2. 129,902 of these shares are held by Madrona Managing Director Fund, LLC and 105,649 of these shares are held of record by Madrona Venture Fund I-B, L.P.
3. Madrona Investment Partners, LLC, as the sole general partner of Madrona Venture Fund I-A, L.P. and Madrona Venture Fund I-B, L.P., may be deemed to beneficially own certain of the shares held of record by Madrona Venture Fund I-A, L.P. and Madrona Venture Fund I-B, L.P. but disclaims beneficial ownership of such shares in which it does not have an actual pecuniary interest. Tom A. Alberg, a member of the board of directors, disclaims beneficial ownership of all shares held of record by Madrona Managing Director Fund, LLC, Madrona Venture Fund I-A, L.P. and Madrona Venture Fund I-B, L.P., in which he does not have an actual pecuniary interest. By virtue of their relationship as affiliated entities who have overlapping general partners and managing directors, Madrona Managing Director Fund, LLC, Madrona Venture Fund I-A, L.P., Madrona Venture Fund I-B, L.P., Madrona Investment Partners, LLC and Mr.
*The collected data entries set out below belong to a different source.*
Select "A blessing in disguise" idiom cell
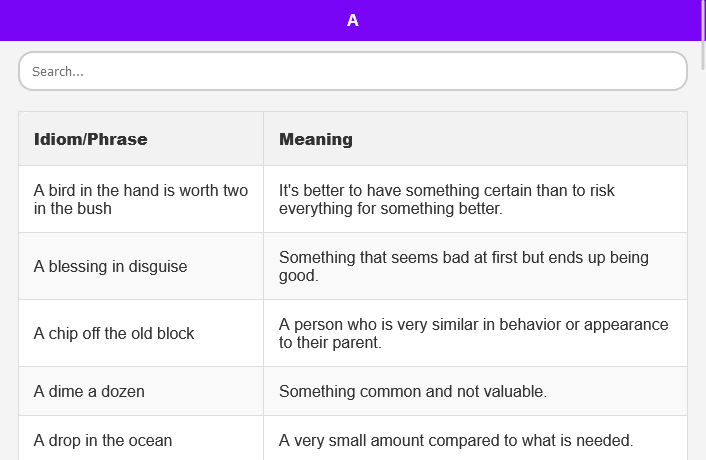Viewport: 706px width, 460px height. click(x=111, y=267)
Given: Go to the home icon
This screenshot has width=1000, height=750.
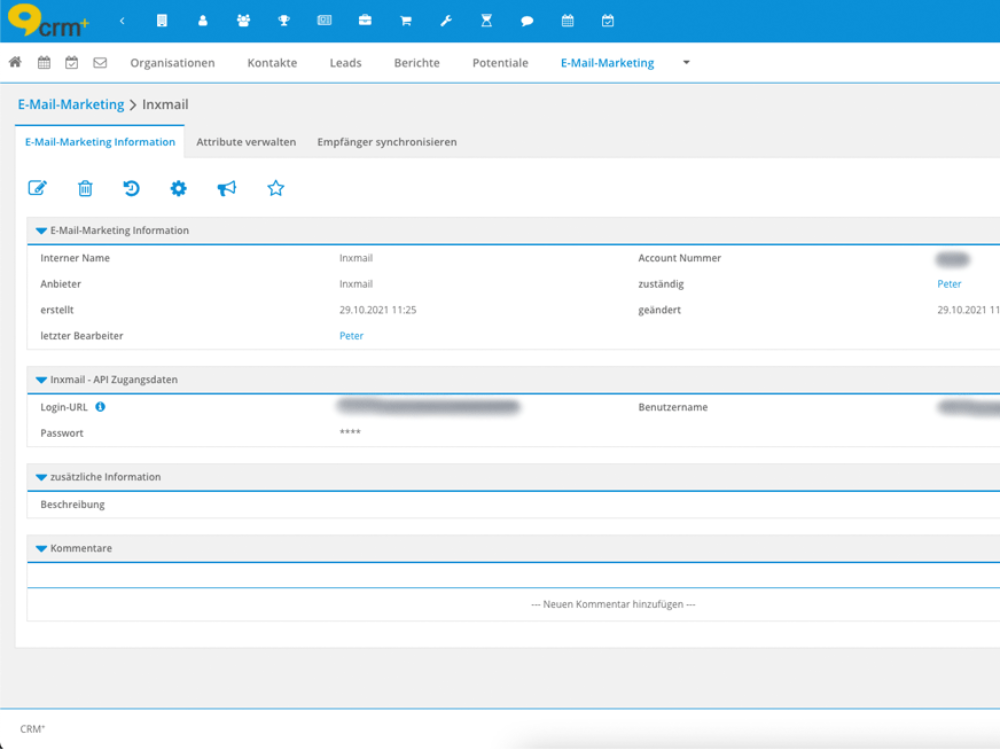Looking at the screenshot, I should 15,62.
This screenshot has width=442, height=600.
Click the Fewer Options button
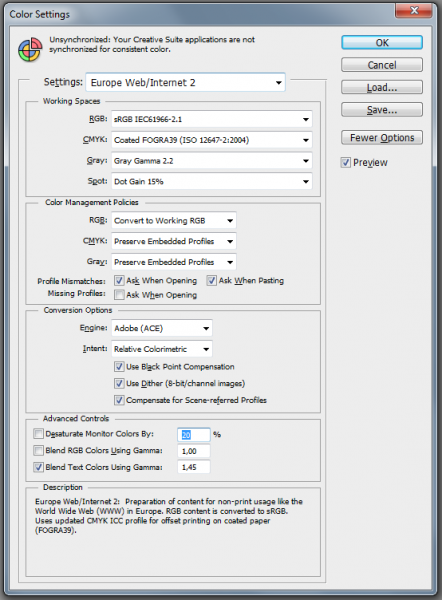382,137
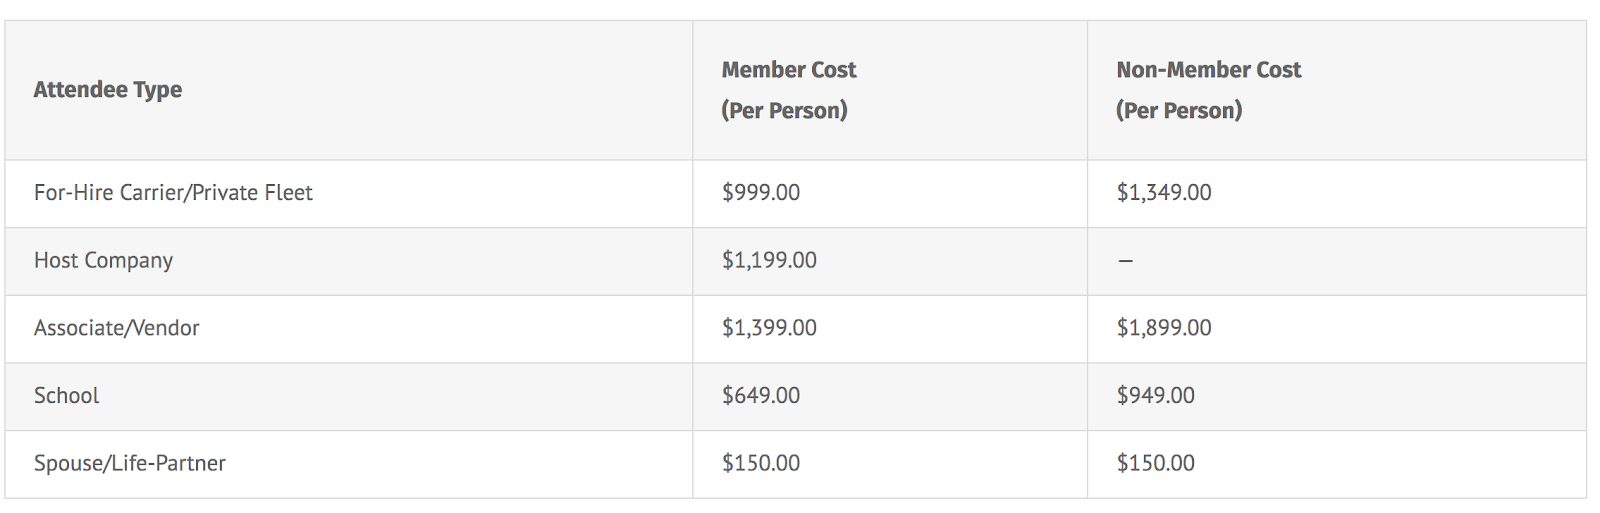The height and width of the screenshot is (513, 1600).
Task: Click the School row label
Action: coord(66,396)
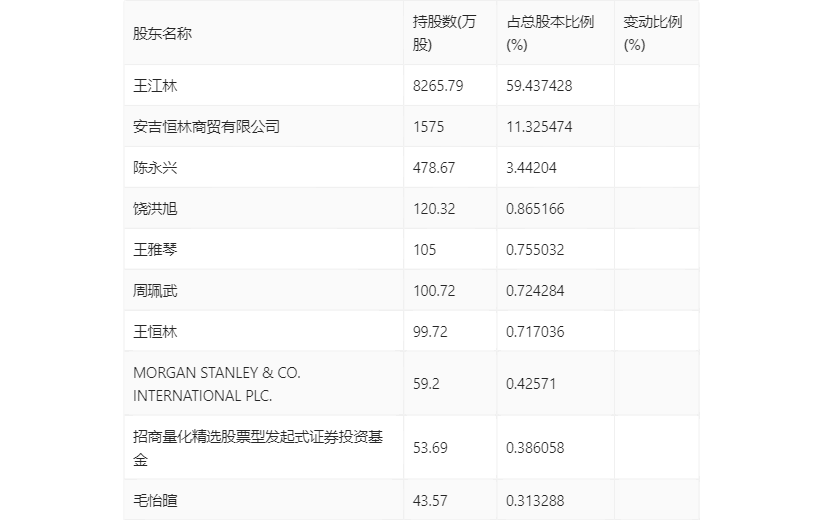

Alberg may be deemed to share voting and investment control of the record shares.
4. Pro rata distribution from Madrona Venture Fund I-B, L.P., of which the reporting person is a managing member.
5. Represents 129,902 shares held by Madrona Managing Director Fund, LLC.
6. Pro rata distribution from Madrona Managing Director Fund, LLC, of which the reporting person is a managing member.
7. Pro rata distribution from Madrona Investment Partners, LLC, of which the reporting person is a managing member.
8. Shares held of record by the Alberg Family Investments LLC. Mr. Alberg shares voting and dispositive control over such shares but disclaims beneficial ownership over such shares.
9. Shares held of record by Raven Trust Fund. Mr. Alberg shares voting and dispositive control over such shares but disclaims beneficial ownership over such shares.
Remarks:
Yukio Morikubo, as Attorney in fact for Tom Alberg 02/23/2017
** Signature of Reporting Person Date
Reminder: Report on a separate line for each class of securities beneficially owned directly or indirectly.
* If the form is filed by more than one reporting person, see Instruction 4 (b)(v).
** Intentional misstatements or omissions of facts constitute Federal Criminal Violations See 18 U.S.C. 1001 and 15 U.S.C. 78ff(a).
Note: File three copies of this Form, one of which must be manually signed. If space is insufficient, see Instruction 6 for procedure.